» **What you will do**:
Please, starting at the line that contains "The image size is (925, 569).", reproduce every line exactly until the records run out, skipping all pictures.

(Saved entries)

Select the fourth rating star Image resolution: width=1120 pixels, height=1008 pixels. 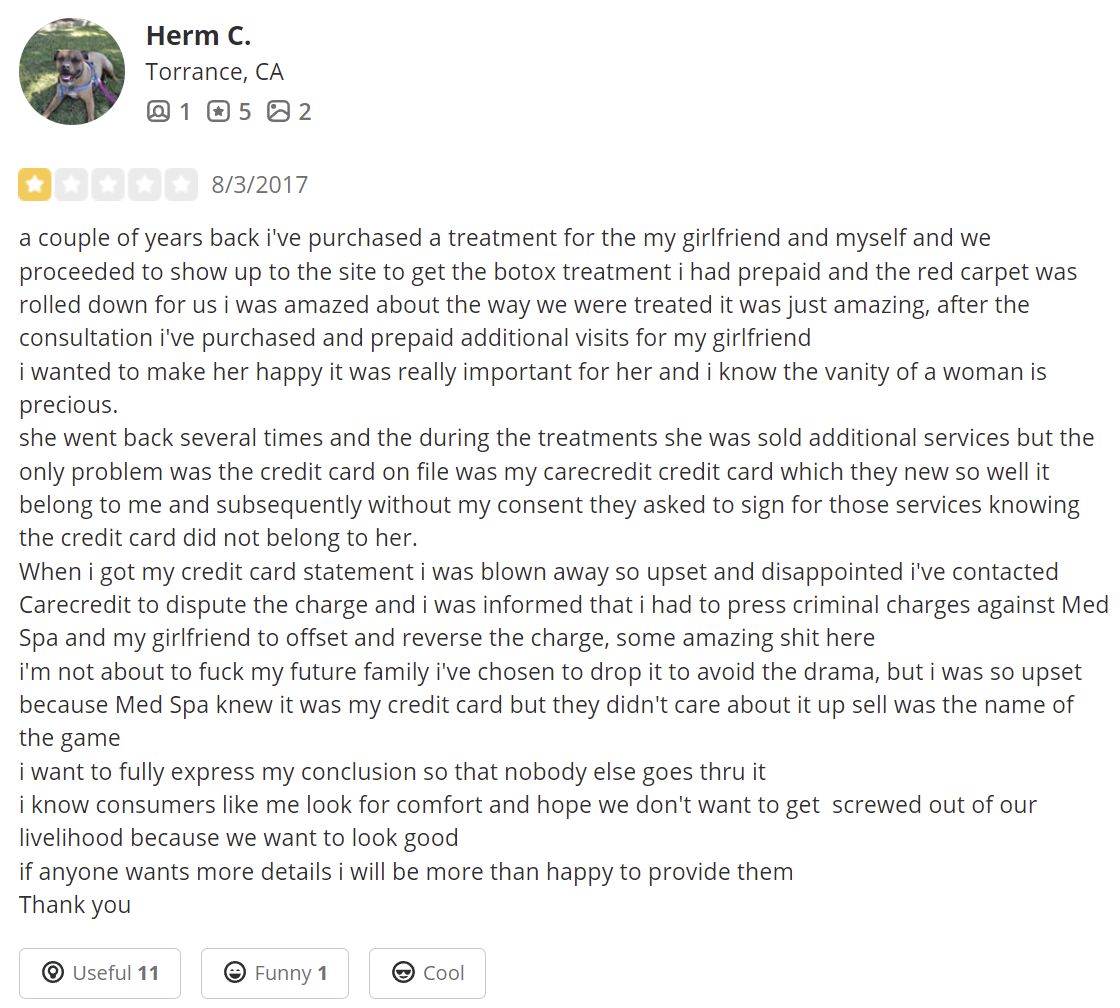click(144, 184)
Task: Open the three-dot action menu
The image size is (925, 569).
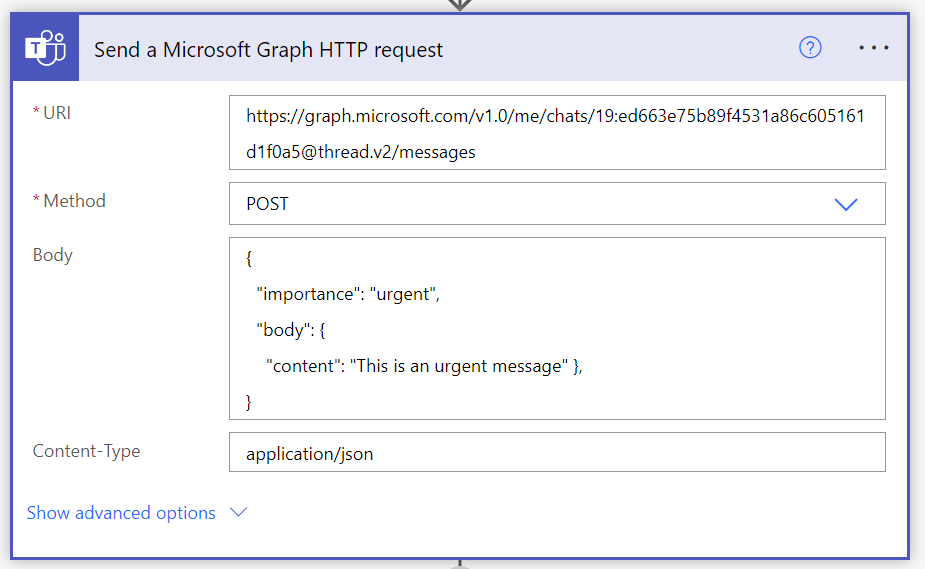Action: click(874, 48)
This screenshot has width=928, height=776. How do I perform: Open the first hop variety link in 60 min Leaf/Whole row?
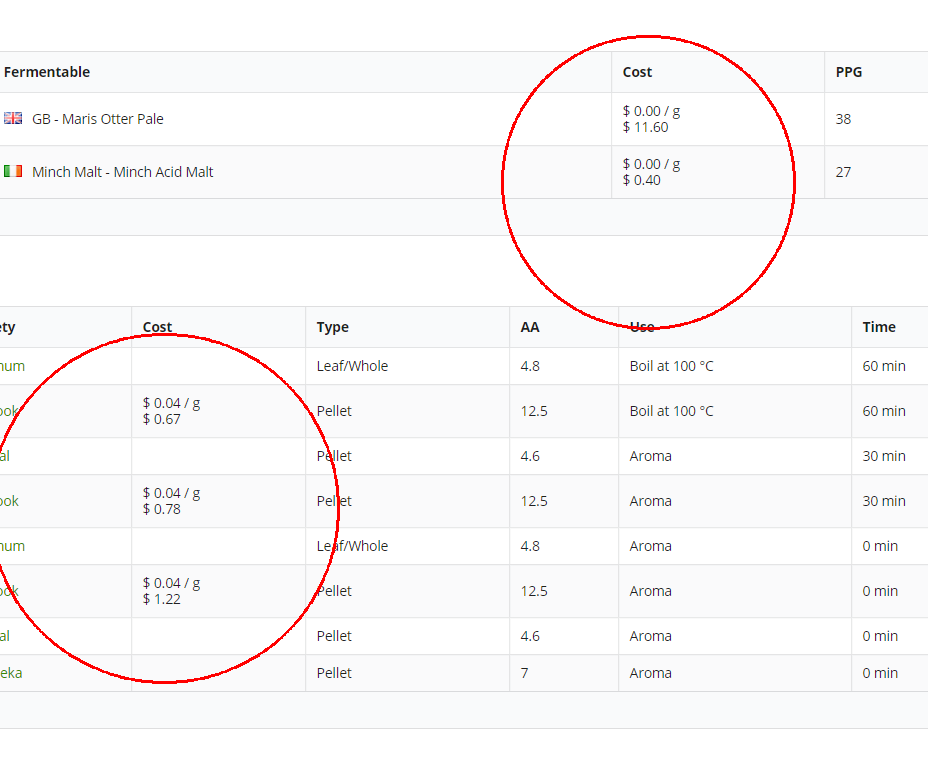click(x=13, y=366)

» **Exercise answer**:
The image size is (925, 569).
Action: click(874, 48)
This screenshot has width=928, height=776. How do I perform: Open the first hop variety link in 60 min Leaf/Whole row?
click(x=13, y=366)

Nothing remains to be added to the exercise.